A Vote For Winter Sailing
21 February 2013
If ever there was an argument for winter sailing, this is it: Winds 12kts out of the south, brilliant sunshine; Aria making 6.5 kts over flat seas; Tom Leonard and I with Long Bay entirely to ourselves; me cooking gumbo in the galley, eaten from my dog bowls and washed down with beer. Wow!
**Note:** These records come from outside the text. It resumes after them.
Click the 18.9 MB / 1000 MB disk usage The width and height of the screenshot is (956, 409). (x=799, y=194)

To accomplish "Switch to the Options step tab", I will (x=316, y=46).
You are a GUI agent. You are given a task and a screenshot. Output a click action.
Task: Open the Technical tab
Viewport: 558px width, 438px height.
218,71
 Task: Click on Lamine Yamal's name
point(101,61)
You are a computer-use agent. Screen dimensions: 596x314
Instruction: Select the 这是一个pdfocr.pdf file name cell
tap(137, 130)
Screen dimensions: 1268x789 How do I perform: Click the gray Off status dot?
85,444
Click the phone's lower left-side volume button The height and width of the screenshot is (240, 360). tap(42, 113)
It was just a daysail, out and back. A chance to shake out the sails and sea-trial my alternator repair. We departed at 10:30am. As we left the marina, an ear-splitting alarm sounded. I checked my gauges. They were all reading fine. Tom rushed below to smell for smoke. My heart raced as I considered what needed to be done to quickly drop the anchor and kill the engine. I had a small rock jetty 3 feet off my beam, at that moment. This was happening at a bad time. What could it be? I went over my recent engine repair, and what hose I may have failed to replace. I imagined a bilge filled with coolant. And still the alarm rang. It was deafening. What the heck? Then, incredibly, a voice came over the radio, "This is a test of the emergency weather alert system..."
It was a radio test, and I was on Channel 03!
An hour later we cleared the jetties, raised the sails and killed the engine. We sailed two hours ESE, then turned around. In that time, winds built from 9 kts to 15kts by the time we were back "inside" at 3pm. Forecast was for 5-8kts. This is why I never cancel a sail because of a forecast for light winds.
The new genoa continues to impress me; the boat reaches easily to 45 degrees apparent, even higher if I hand steer, and we're making better than 50% of wind speed. Fast. Meanwnile, the alternator worked perfectly on its new mount.
It's not the Caribbean, but it could not have been a better day if it were.